Available data:
■ ■ ■ ■

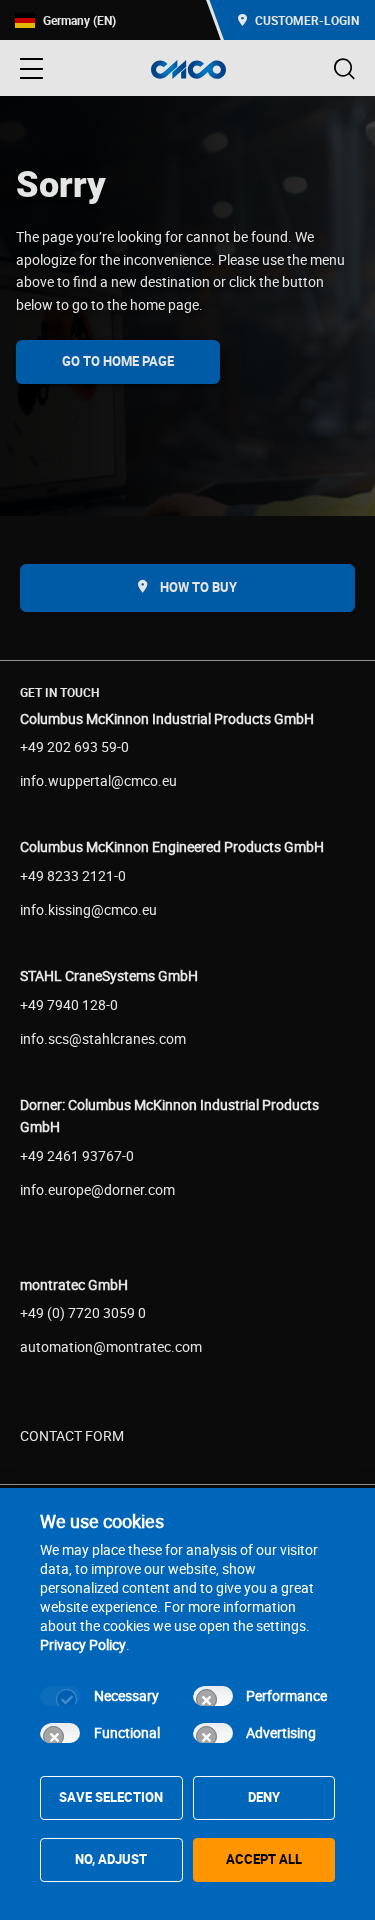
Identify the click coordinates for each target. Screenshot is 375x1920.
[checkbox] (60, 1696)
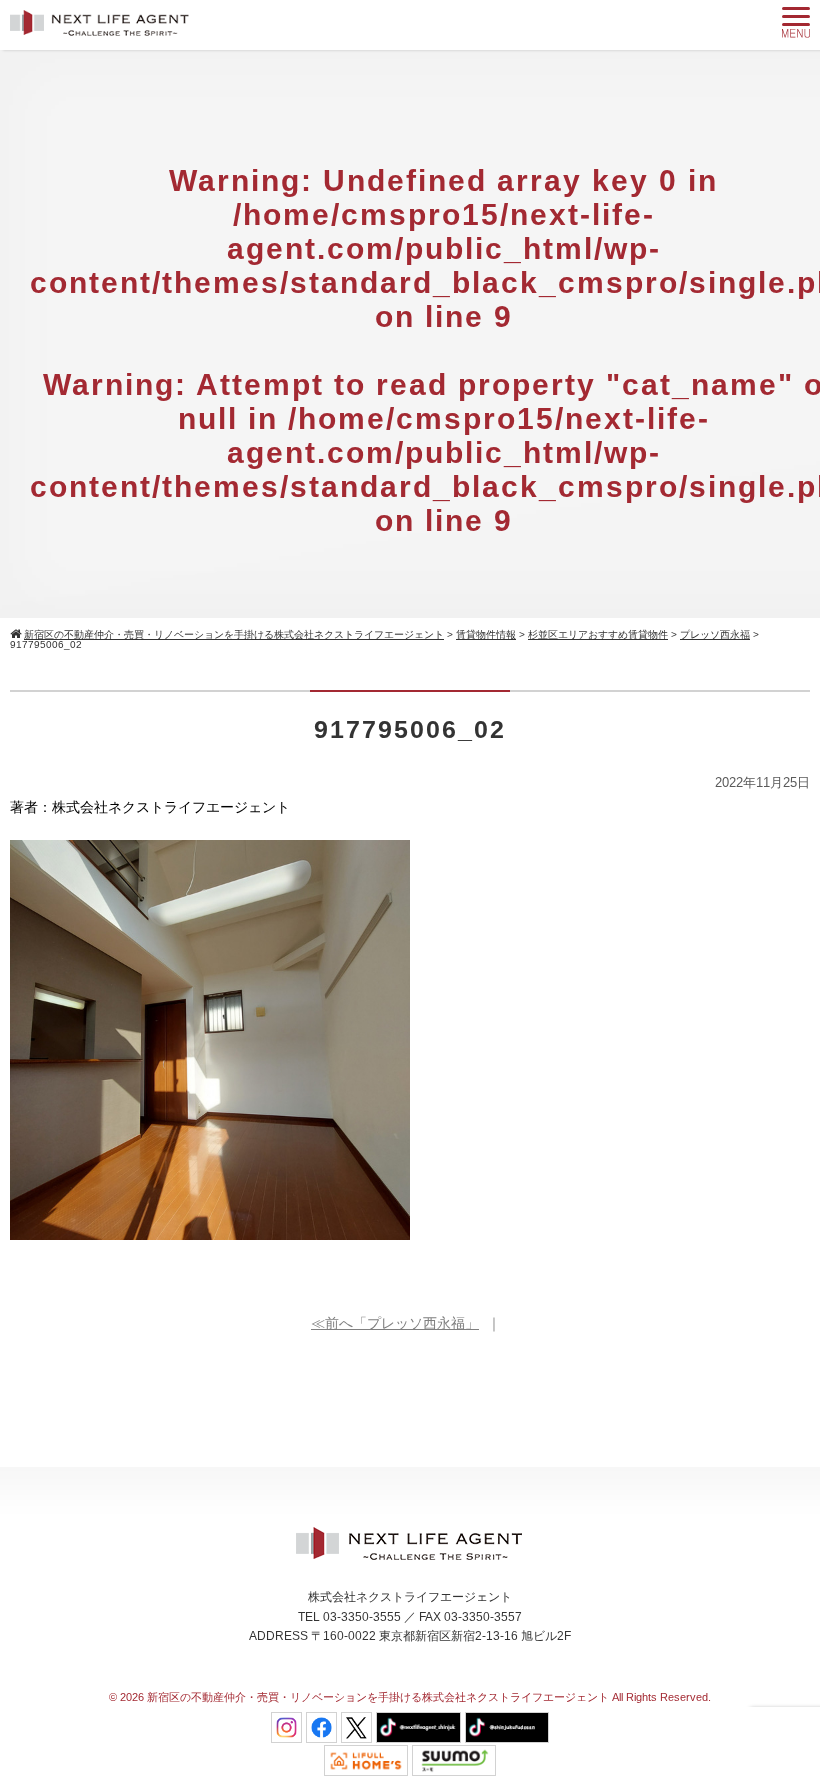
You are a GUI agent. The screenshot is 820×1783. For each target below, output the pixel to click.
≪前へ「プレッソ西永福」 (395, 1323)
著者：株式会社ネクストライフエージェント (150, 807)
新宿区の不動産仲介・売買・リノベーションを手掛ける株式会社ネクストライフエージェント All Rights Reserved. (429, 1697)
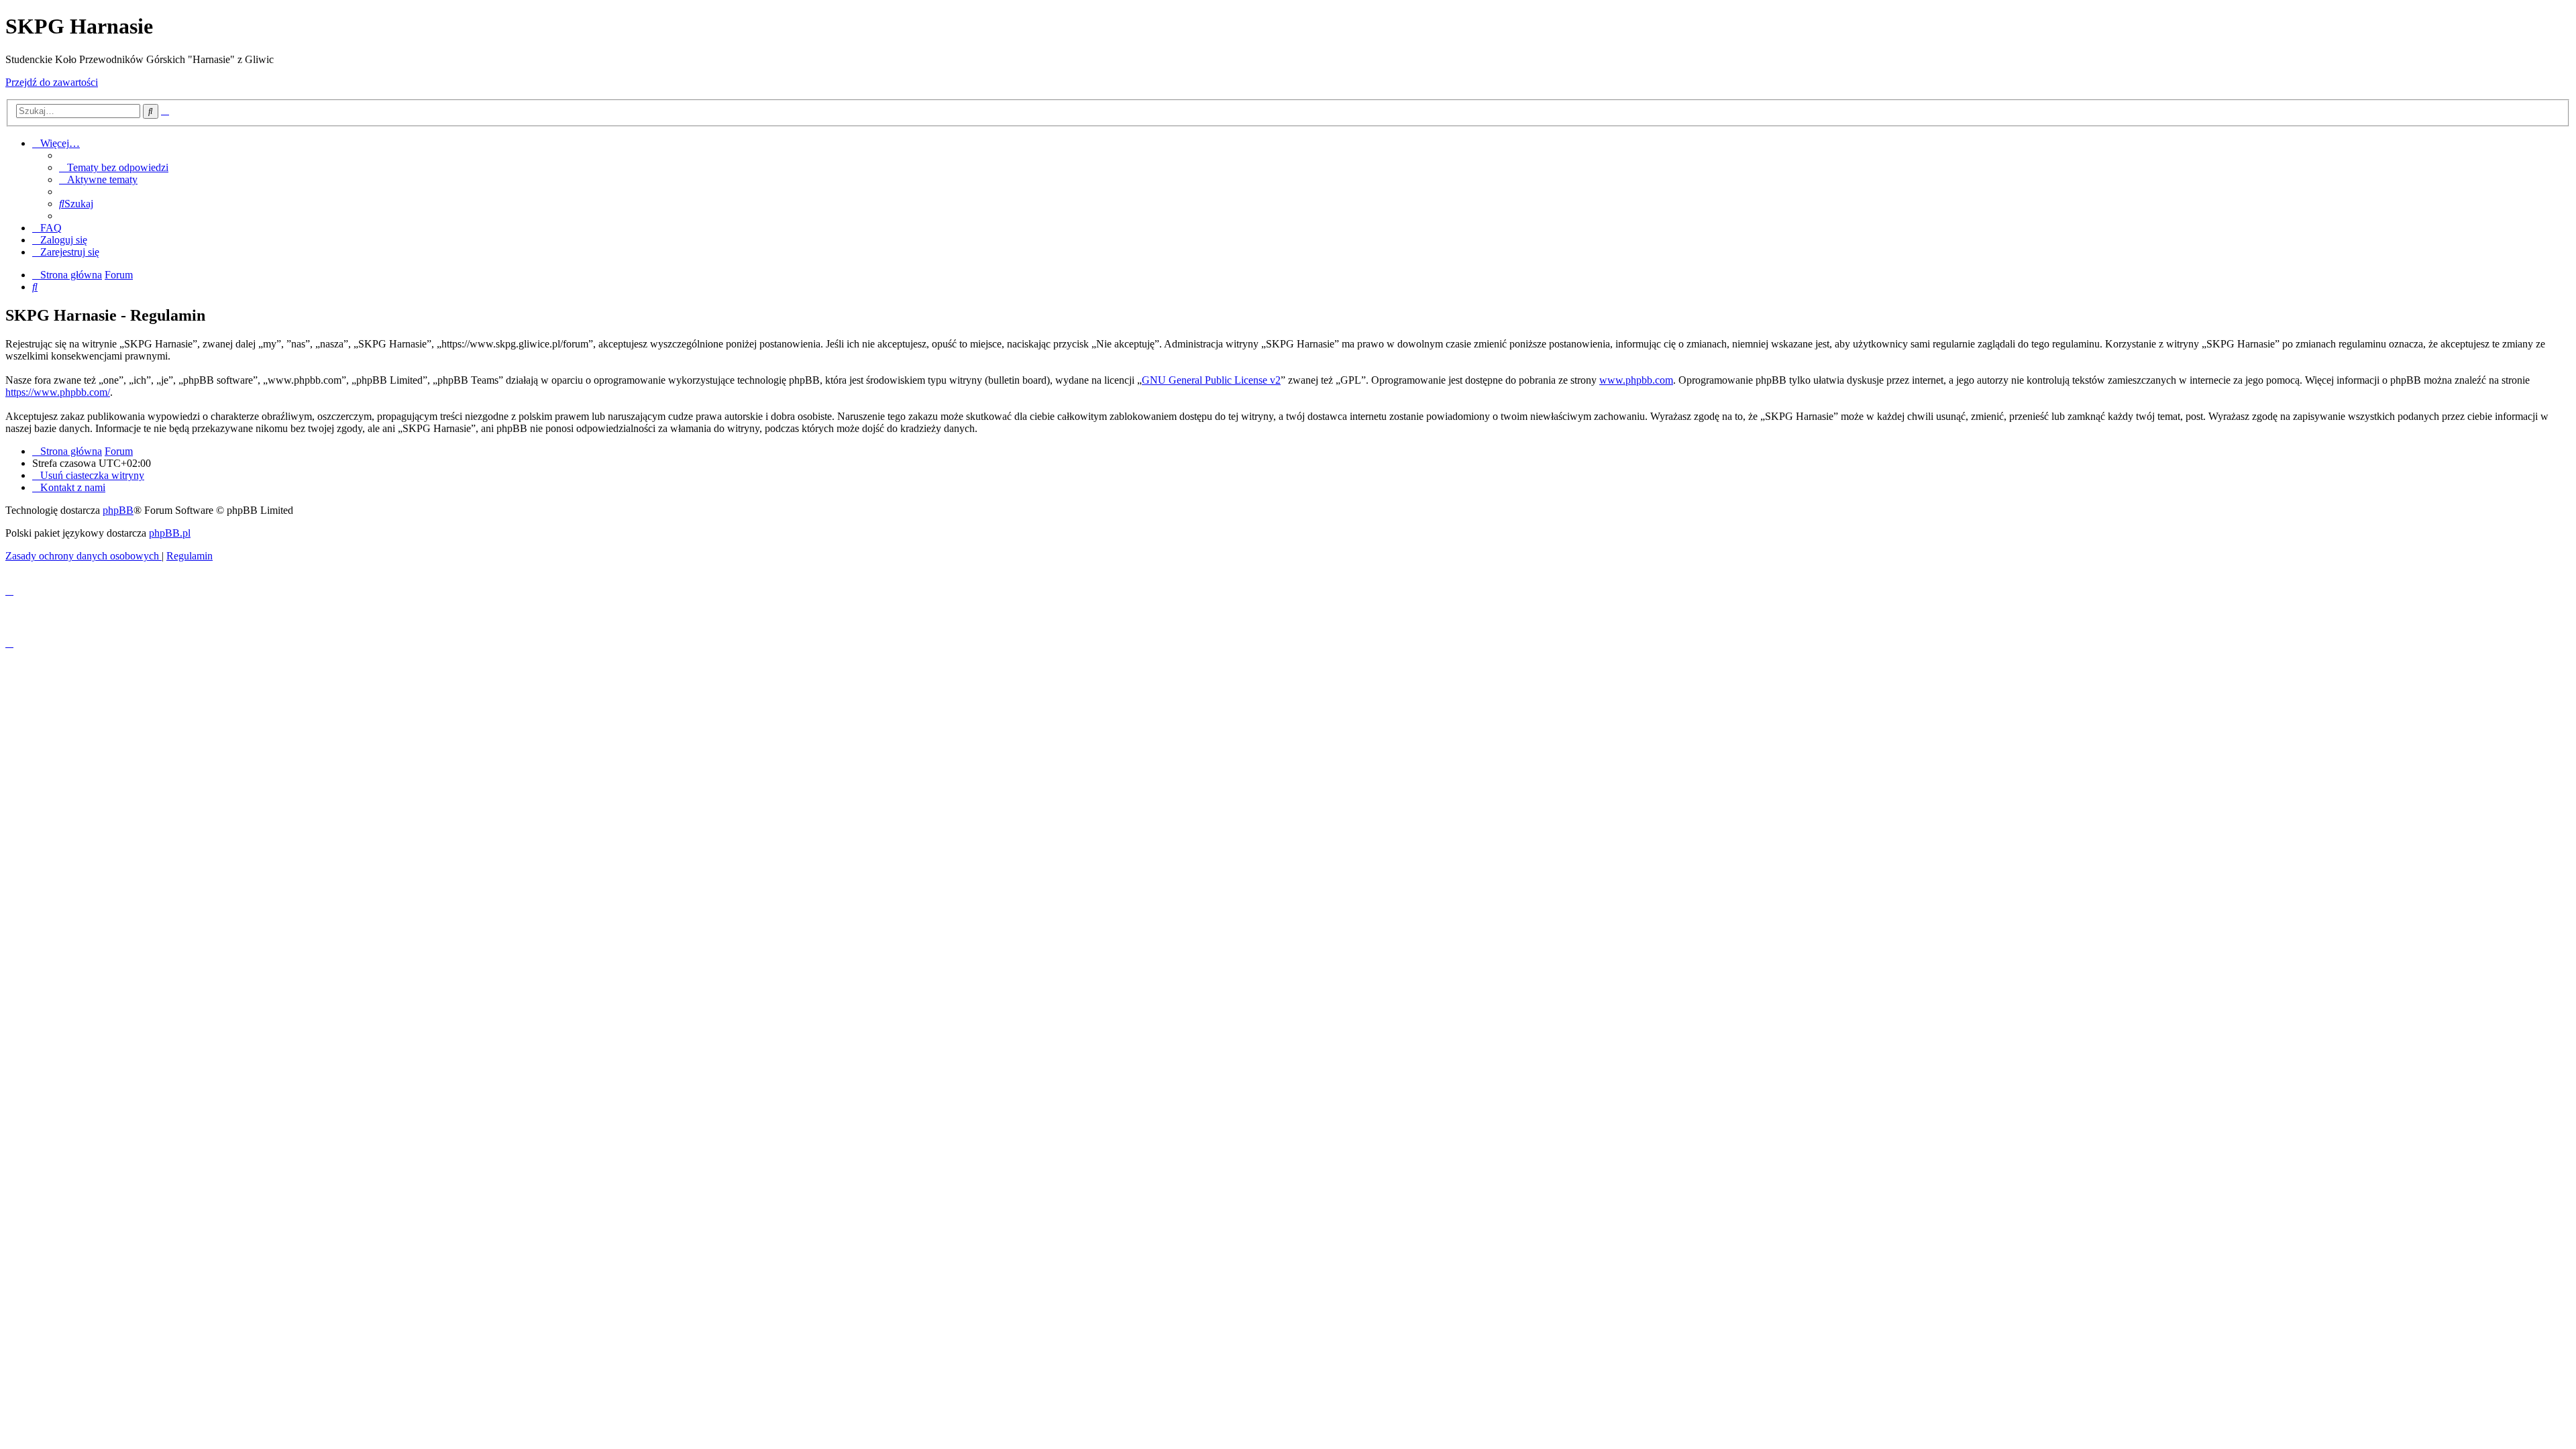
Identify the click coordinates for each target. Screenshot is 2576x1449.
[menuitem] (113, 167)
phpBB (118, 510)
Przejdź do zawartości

■ ■ ■ ■

Task prompt:
Where a line in the listing above contains "click", copy that line.

The completed task:
Identify the click coordinates for each target. Screenshot is 375x1920.
You are a GUI agent. The screenshot is 820×1783. For each target below, output the pixel to click.
Identify the click coordinates for each target. Screenshot is 2576x1449.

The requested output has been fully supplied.